Love the whole story (and the outcome)…I have a feeling you’ve got a lot more of these to share in the coming years! =)
i sure hope so
Love reading true stories like this, Congratulations Joanne!
congrats. way to ring the cash register. Hope the Cubs won. I didn’t know about Eater, and I eat my way through Chicago. (Next time anyone is here try The Radler in Logan Square).
Great post – interesting that most of the things you learned on the first one are captured post-investment. Do you think you would have made different decisions about the investment if you were presented with the deal today?
Good question.You certainly learn something of value from every deal that you can take with you in the deals as you move forward. I can only look back now but I feel pretty confident that there is not much different that I would have done. The only difference is that Curbed was ahead of the content wave and if the same thing crossed my desk today I would probably pass. Timing is everything. I feel that way about many deals that when I invested it was the right time. That does not mean it is the right time to start the same thing a few years down the line.
Nice – do you think if you were investing within an angel group or if you had some mentors to learn from it would have been a different situation?
I have the best mentor living in my house.
haha – Yes you do!
Fred said something to me last summer that really stuck with me: that good investors may not be involved in every day of a company’s life, but that looking back on the company’s life, you should be able to identify a couple of key times where the investor really made a difference.That dark period of 2009 was that moment for Joanne and Curbed. It meant so much to me that during the toasts at the Spotted Pig a few weeks ago, when I forgot to mention it the first time I toasted Joanne, I had to come back around and mention it. That prompted a surprised Joanne to exclaim, “Me again?!”xoxoxo and thanks for everything from everyone at Team Curbed.PS The Cubs lost, 5-1. http://www.flickr.com/photo…

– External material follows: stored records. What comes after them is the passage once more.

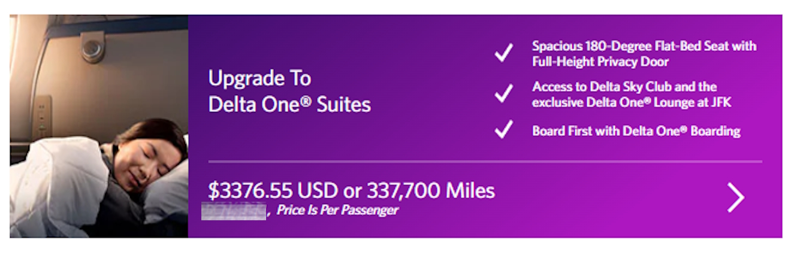797x255 pixels.
Task: Click "Board First with Delta One® Boarding" text
Action: tap(636, 131)
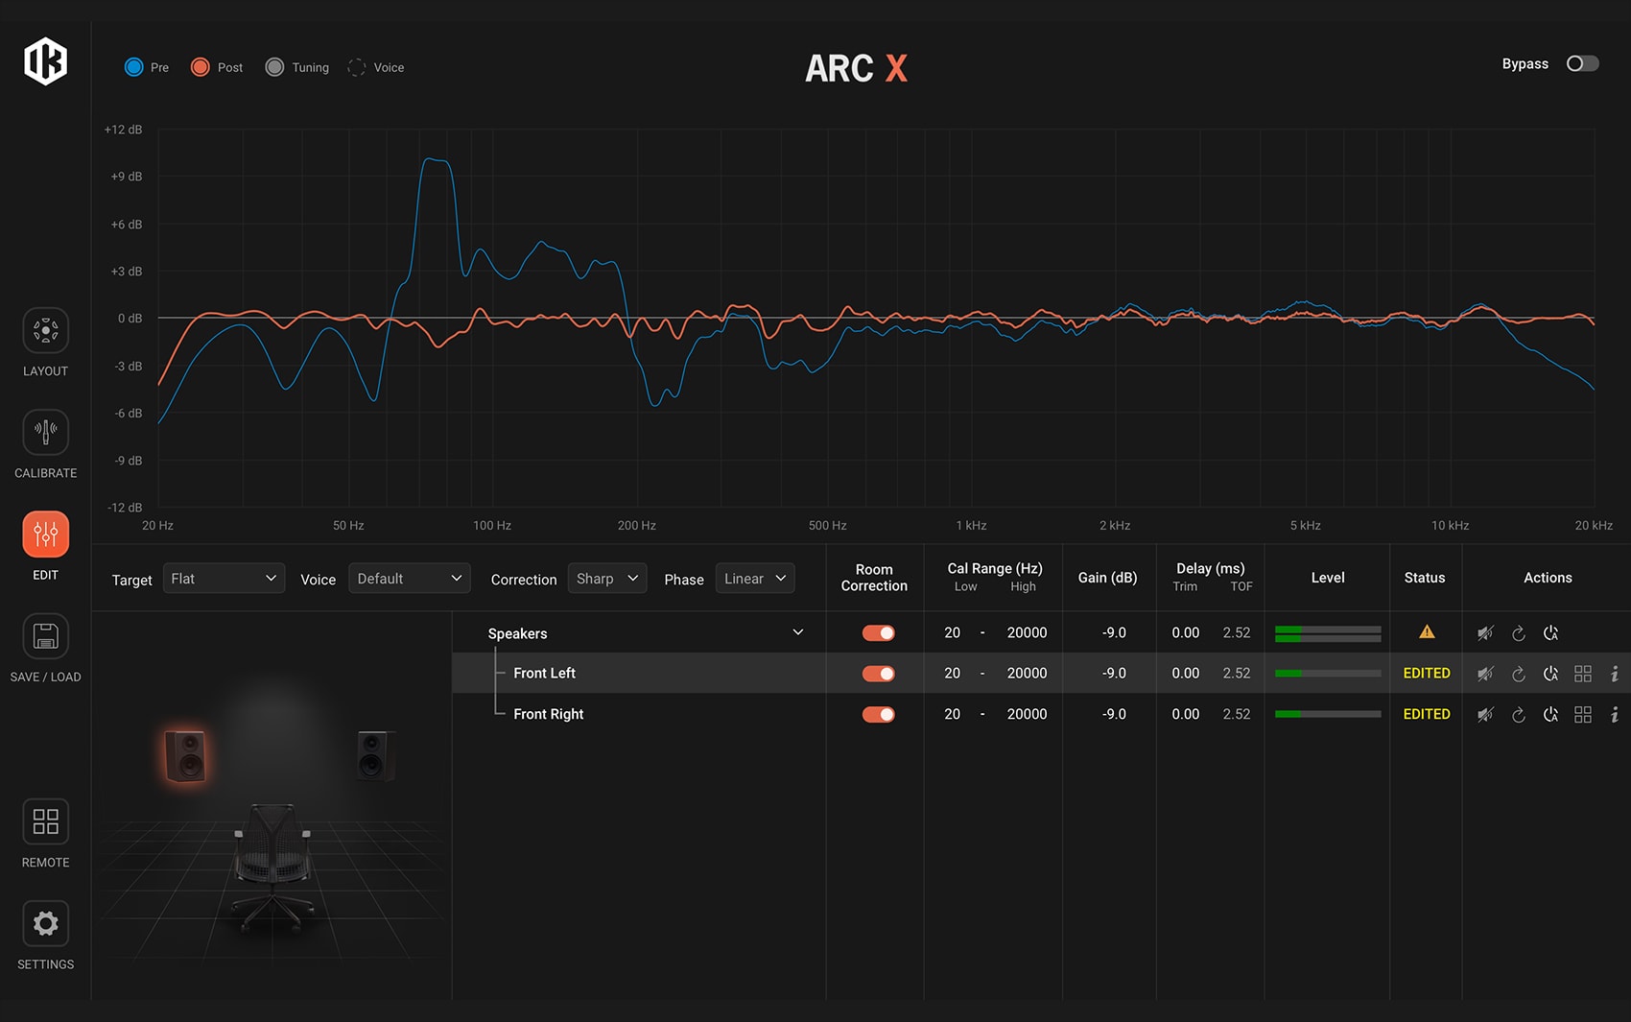This screenshot has height=1022, width=1631.
Task: Open the Calibrate microphone icon
Action: pyautogui.click(x=45, y=433)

Awesome. Love the story and those sites.
So much goodness in this story. Keep ’em coming.
Great story! Thanks so much for sharing.
A great story an great learning. Thanks for sharing!
Mazel Tov on your first serious exit
Great story… right from the heart…
Great story, Thanks for sharing and I hope to read more of your success stories sprinkled with lessons learned.
Everybody should be so lucky as to have Joanne on their side.
aw…thanks josh. was thinking about you while i wrote this!
great stuff. congrats to all!
Congrats Joanne and thank you for sharing the lovely story behind it.
Congratulations Joanne! That has to be an amazing sense of accomplishment and well, just plain phenomenal fun; a powerful testimony.
Very interesting ..
.This kind of “in the moment” case study of an investment without the coloring of revisionist history is the most powerful learning tool for others.Thank you for sharing. I enjoyed the read.JLM.
met @Lock:disqus in probably 2008 or 2009 while at Inman Connect in NYC…have always been impressed with what’s he’s built & the way he conducts himself (from my limited exposure to him)
He is an impressive guy
congrats. great story. #becauseawesome
Congratulations!Thanks for sharing this — an inspiring story about how your career as an investor began. It helps to know that sometimes you can learn as you go. The hurdles to beginning can seem so huge.
you are so right. sometimes those hurdles hold people back but you must begin somewhere.